Wednesday, February 22, 2012

All those "clever plans" - a rant

One big point of disagreement between Old School and New School is the question whether it makes more sense to play the rules or to play the world as imagined in the GM's/DM's head, that is the game engine - a game engine run by common sense and "realistic" behaviour. I am quite New School (not only in regards to this), and here is my train of thought:

I think that most people that are happy with the DM decision engine, are not just able very well to assess the DM as human being with psychological hang ups. Maybe you have just amazing GMs, but I hated for example my group that spent hours planing each session, when I had figured out very fast, that our first plan would always fail, because the GM wanted to fill the session and was full over adversarial energy in the beginning. For me this planning was completely pointless. Towards the end of the session, in 90% of cases, whatever stupid plan we would come up, would have success, because the GM wanted to push things forward.

Not to talk about the DM back in my teens that ridiculed plans by younger players - after all the DM can come up with countermeasures to even the best plan easily - and let them fail most of the time, while he would stare in awe at the plans of our grown up gaming buddies, and let them succeed. He was never aware of that, but after a few sessions it became very obvious to me and I was able to prove my (secret) thesis time after time from that moment on.

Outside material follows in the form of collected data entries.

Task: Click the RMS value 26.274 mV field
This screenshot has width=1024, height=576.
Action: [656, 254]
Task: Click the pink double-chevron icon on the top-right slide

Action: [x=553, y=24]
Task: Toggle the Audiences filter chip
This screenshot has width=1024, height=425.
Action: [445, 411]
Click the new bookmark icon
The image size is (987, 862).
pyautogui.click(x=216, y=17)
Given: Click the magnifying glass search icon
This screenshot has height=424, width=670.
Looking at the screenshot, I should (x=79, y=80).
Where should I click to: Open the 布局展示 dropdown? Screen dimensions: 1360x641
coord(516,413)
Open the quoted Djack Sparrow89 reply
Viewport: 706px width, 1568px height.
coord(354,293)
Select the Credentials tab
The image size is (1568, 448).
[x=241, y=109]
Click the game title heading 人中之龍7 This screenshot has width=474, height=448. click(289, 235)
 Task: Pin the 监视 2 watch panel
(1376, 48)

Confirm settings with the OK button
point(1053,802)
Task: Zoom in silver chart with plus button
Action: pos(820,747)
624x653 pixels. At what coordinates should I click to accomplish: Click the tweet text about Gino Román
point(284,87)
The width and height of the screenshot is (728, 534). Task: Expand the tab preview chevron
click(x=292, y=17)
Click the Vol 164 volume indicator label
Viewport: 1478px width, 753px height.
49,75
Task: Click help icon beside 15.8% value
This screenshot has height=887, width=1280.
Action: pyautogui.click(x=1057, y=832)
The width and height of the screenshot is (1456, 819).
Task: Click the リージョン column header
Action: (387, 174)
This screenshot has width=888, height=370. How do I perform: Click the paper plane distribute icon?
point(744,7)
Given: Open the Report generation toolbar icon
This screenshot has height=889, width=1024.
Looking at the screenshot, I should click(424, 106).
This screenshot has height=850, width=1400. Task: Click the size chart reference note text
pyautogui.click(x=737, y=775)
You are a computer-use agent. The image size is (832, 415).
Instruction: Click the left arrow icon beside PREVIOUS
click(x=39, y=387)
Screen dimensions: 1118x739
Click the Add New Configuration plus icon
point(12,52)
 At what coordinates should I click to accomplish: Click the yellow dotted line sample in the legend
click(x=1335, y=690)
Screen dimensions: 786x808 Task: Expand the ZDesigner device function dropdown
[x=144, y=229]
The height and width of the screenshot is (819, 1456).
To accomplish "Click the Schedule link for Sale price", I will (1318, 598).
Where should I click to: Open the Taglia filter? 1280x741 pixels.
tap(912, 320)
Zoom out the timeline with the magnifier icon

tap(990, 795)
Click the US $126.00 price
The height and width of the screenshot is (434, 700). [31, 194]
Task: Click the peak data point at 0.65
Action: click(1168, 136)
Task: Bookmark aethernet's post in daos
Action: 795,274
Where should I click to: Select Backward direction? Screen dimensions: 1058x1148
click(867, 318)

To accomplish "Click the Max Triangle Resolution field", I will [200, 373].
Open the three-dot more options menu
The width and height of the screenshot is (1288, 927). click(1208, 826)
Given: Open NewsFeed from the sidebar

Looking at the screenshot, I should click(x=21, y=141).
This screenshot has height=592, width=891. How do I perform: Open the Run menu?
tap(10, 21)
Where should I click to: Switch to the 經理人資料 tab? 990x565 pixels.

Or the DM that loved grimdark plans, because they were "realistic", but would rarely accept plans that involved compromise or bright colors.

With the DM as decision engine, I most of the time end up playing/gaming the DM's psychological structure after a few sessions and not the world simulation. You could argue that these hang ups and the world are the same - the DM after all provides the genre conventions of his game -, but for me it just kills any suspension of disbelieve in the long run.